Because if, upon taking up the matter in Congress, the relevant authorities
found in favor of the state of New Hampshire – or rather, in favor of the
holders of land grants sold under the authority of New Hampshire – it would
have presumably secured the recognition of Vermont by the government of the
United States and made its admission to the union a fait accompli. The
government of New York may well have grumbled at this, lodged complaints, or
perhaps even refused to recognize the outcome, but it would seem doubtful
they’d garner much support in Congress. Again, arbitrating among the states was
one of the few responsibilities that the Articles delegated to the national
government described therein, and it was to the benefit of every state to abide
by the resulting judgements lest they do harm to their prospects upon some
future appeal to the same.
In
consequence, while the authors of the cited passage of Article IX were
ostensibly trying to ensure that one of the most significant lingering
territorial disputes among the American states could and would be resolved via
an appeal to Congress, they were also tacitly laying the groundwork for the
first admission of a new state to the union. Not only did this imply their
understanding of the United States of America as being flexible enough to
encompass more than just the thirteen founding states, it also potentially
indicated a preference on their part as to the manner by which subsequent
states were admitted. If, after all, the first state to join the union after
the founding of the American republic did so voluntarily, as a de-facto
independent nation with a constitution and civil government all its own, this
would set a precedent.
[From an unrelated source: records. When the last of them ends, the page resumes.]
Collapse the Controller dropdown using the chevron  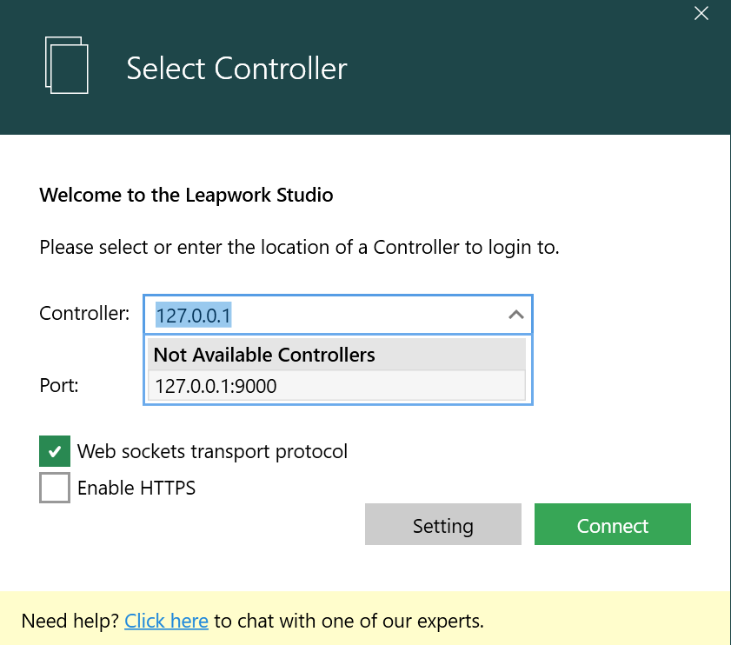(515, 315)
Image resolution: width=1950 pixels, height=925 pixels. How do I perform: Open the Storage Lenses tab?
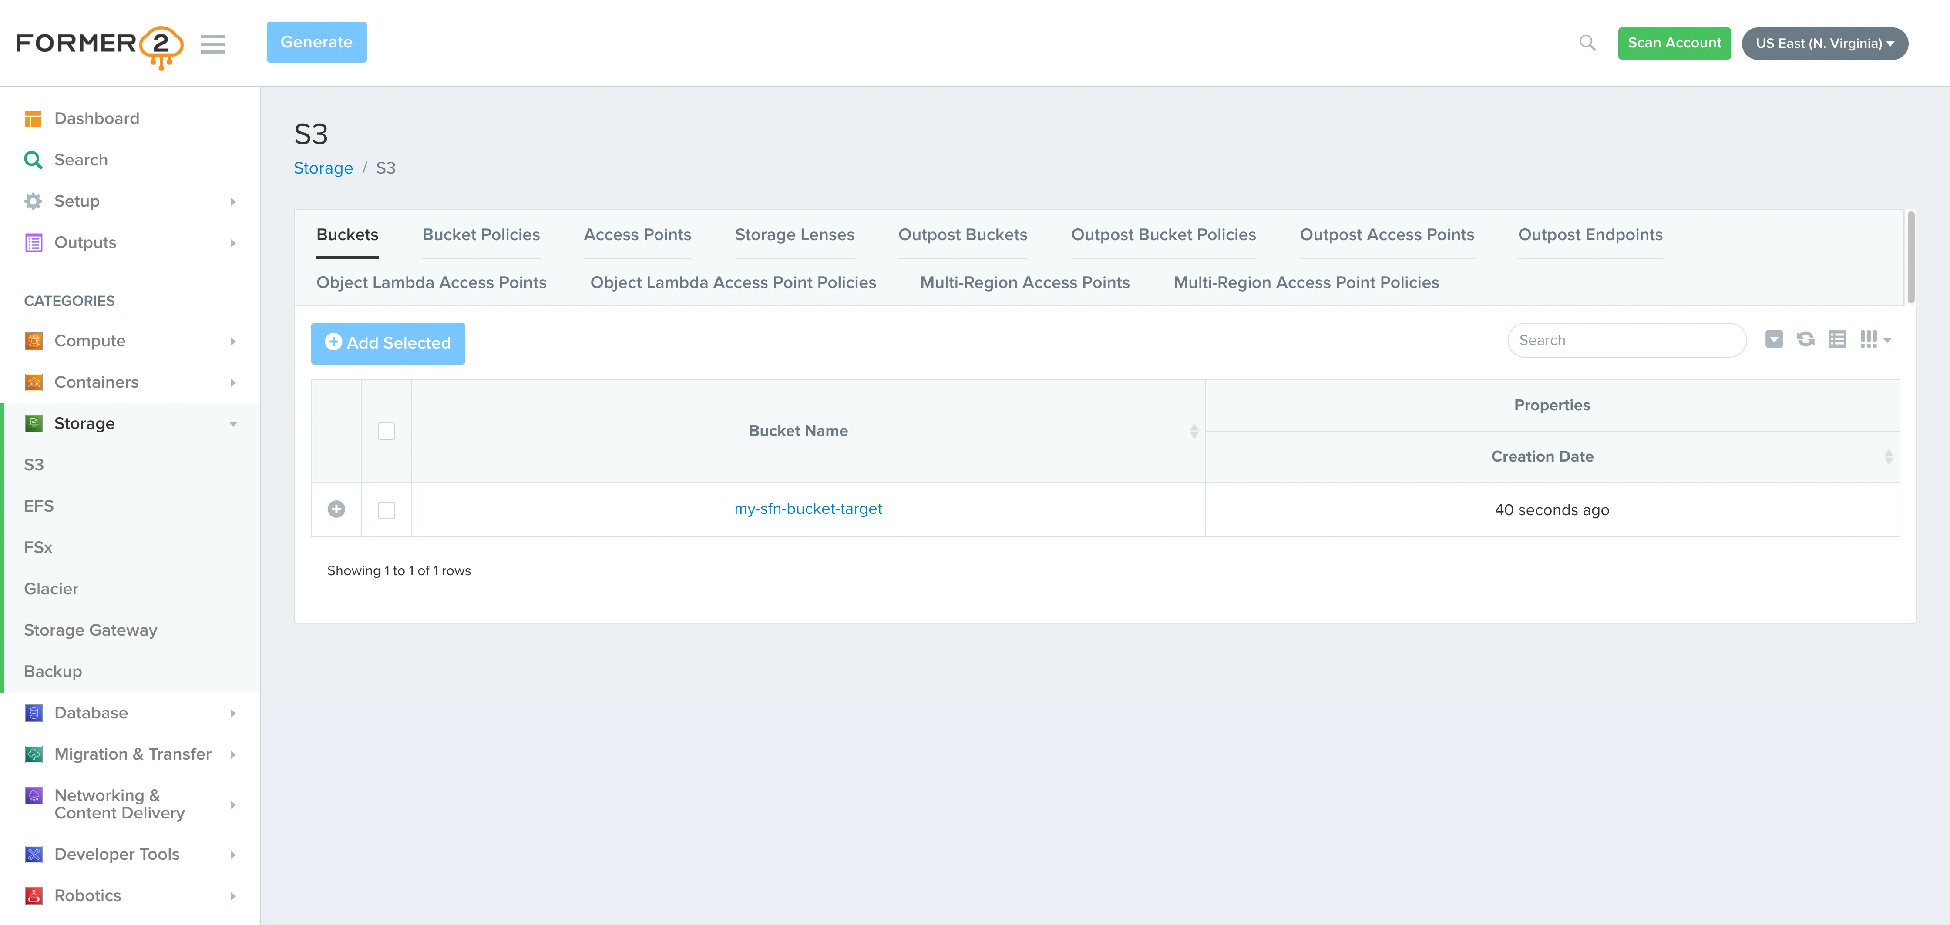[794, 235]
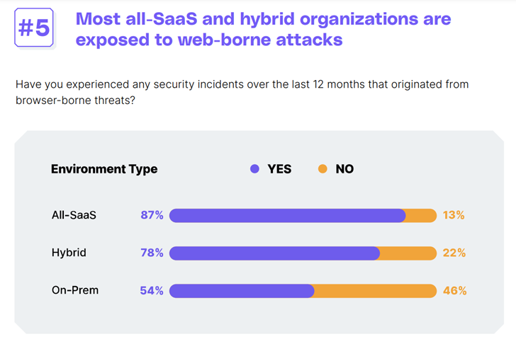This screenshot has width=516, height=339.
Task: Click the purple segment of On-Prem bar
Action: [x=241, y=291]
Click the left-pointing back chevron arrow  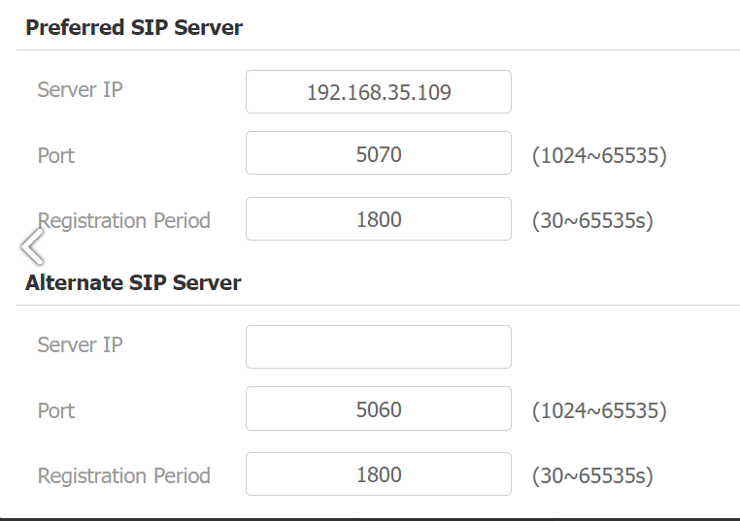tap(33, 246)
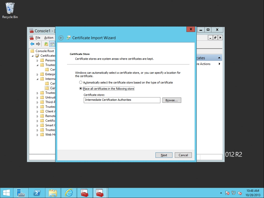Click the Up One Level toolbar icon
Image resolution: width=264 pixels, height=198 pixels.
click(x=46, y=44)

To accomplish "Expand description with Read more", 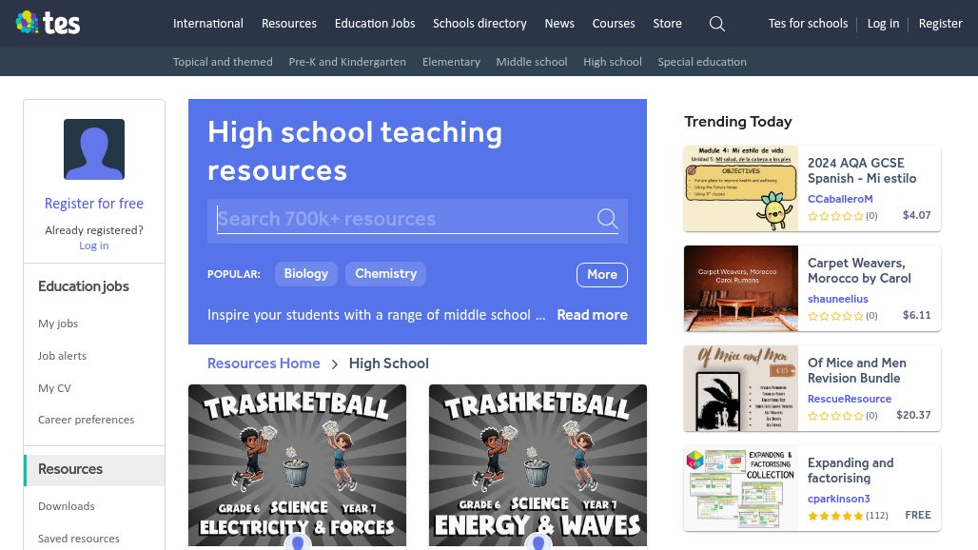I will (x=592, y=315).
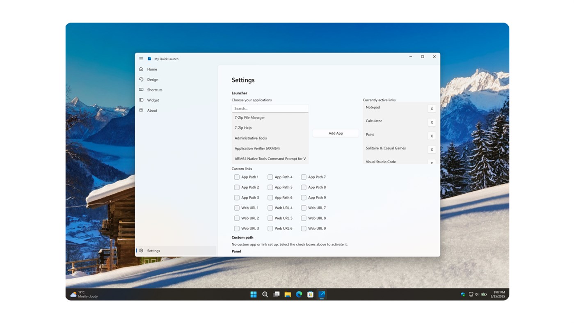Image resolution: width=574 pixels, height=323 pixels.
Task: Check the Web URL 5 box
Action: pos(270,218)
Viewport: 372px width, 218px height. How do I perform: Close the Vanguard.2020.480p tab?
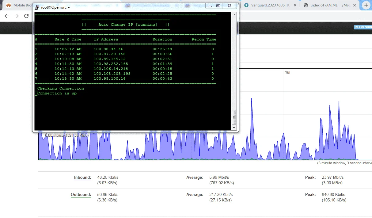[x=295, y=5]
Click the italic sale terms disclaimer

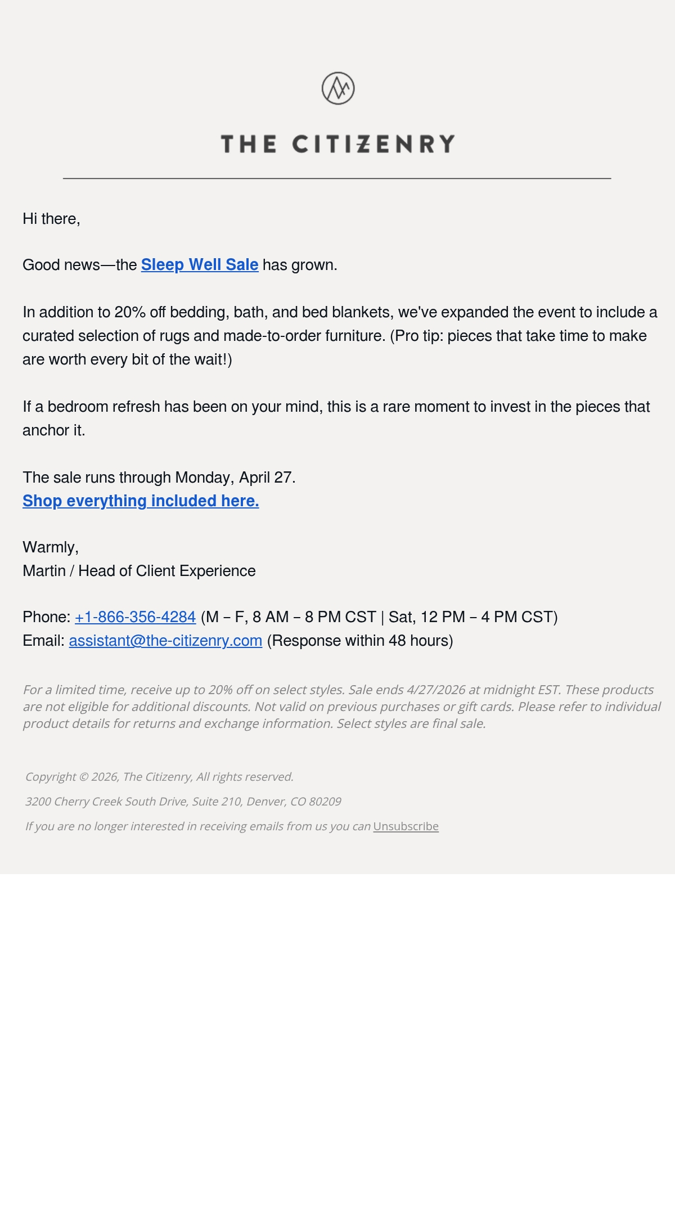341,707
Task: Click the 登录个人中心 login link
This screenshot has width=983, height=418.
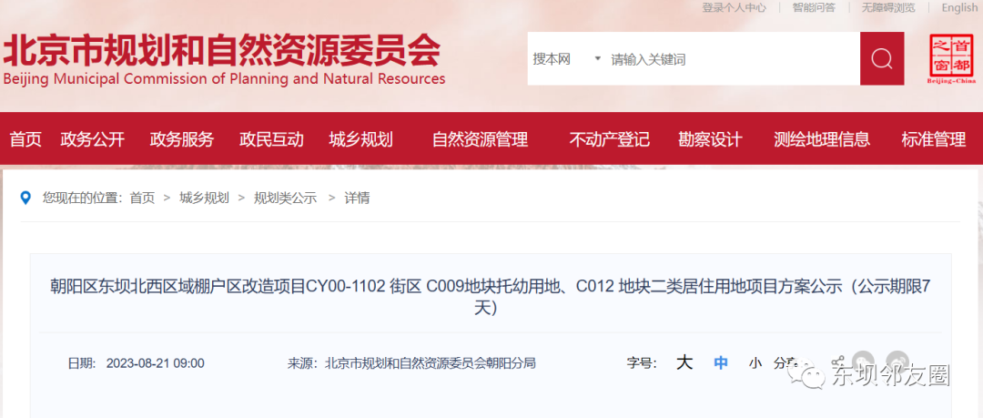Action: click(734, 8)
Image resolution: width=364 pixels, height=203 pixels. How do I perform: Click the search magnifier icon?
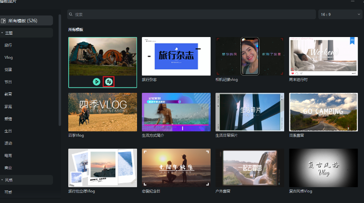click(x=71, y=15)

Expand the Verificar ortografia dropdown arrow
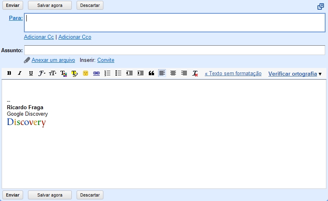[x=320, y=74]
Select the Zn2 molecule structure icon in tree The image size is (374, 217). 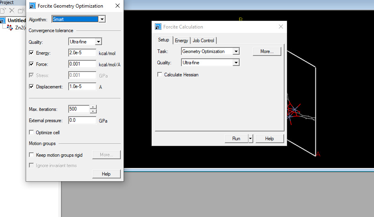pos(10,28)
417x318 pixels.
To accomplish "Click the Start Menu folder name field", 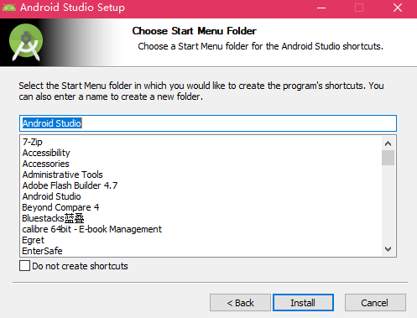I will pyautogui.click(x=208, y=123).
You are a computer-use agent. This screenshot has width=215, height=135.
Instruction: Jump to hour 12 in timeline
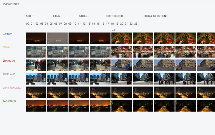pos(84,24)
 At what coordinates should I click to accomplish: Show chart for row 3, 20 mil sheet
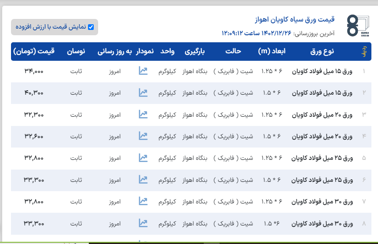click(143, 115)
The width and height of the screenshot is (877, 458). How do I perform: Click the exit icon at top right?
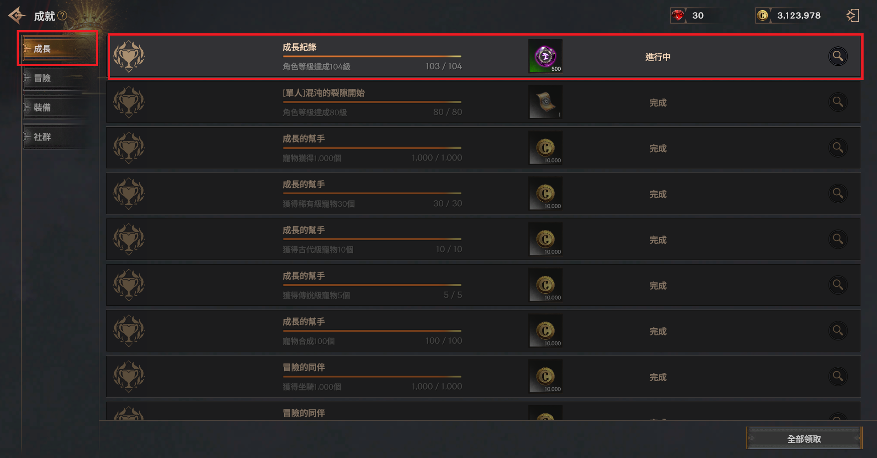[852, 16]
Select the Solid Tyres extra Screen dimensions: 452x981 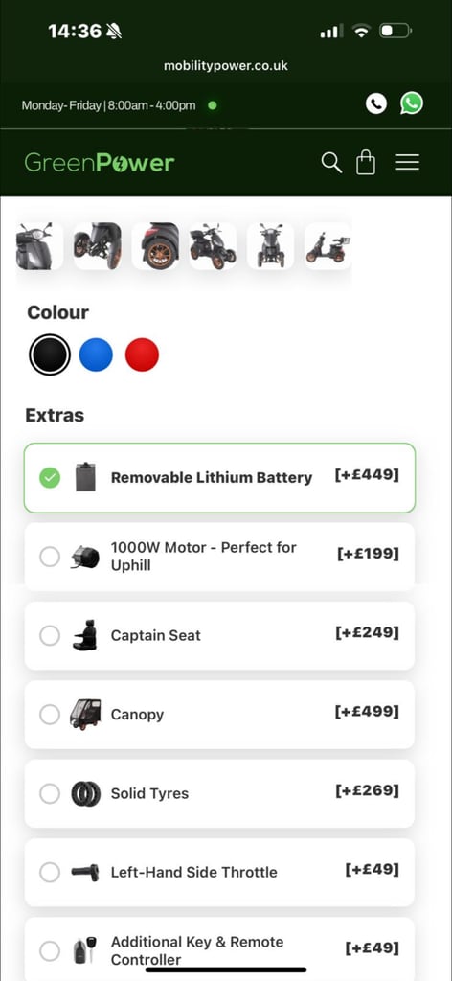point(219,793)
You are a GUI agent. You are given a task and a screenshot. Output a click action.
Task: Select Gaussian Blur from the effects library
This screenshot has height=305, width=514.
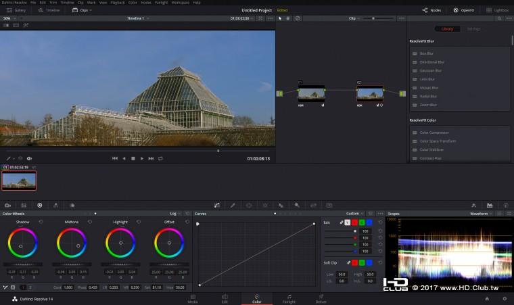pos(430,70)
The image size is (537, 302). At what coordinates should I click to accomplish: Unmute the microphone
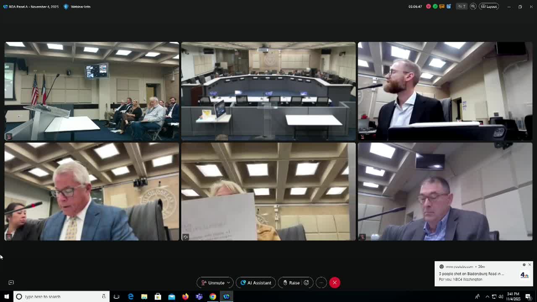[213, 283]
Rather than allow existing states to expand, or grow via
the annexation and occupation of neighboring territories, the United States
would instead be inclined to admit those duly-constituted entities whose
governments petitioned to join. By the standards of the era – during which
territorial conflicts between imperial powers was, and had been for centuries,
very much the norm – this represented something of a revelation. None of this,
of course, was spelled out in the text of the Articles themselves. But the
implication – of Congress deciding in favor of the New Hampshire grant holders,
recognizing Vermont, and admitting it to the union – was absolutely present.